TASK DETAILS: The full listing below should be copied verbatim.

INFORMATION GIVEN:
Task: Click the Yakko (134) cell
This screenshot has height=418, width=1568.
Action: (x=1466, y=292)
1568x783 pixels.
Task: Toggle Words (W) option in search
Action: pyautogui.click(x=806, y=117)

EXERCISE SOLUTION:
Task: Click the Yakko (134) cell
This screenshot has height=418, width=1568.
Action: (x=1466, y=292)
1568x783 pixels.
Task: Toggle Words (W) option in search
Action: pyautogui.click(x=806, y=117)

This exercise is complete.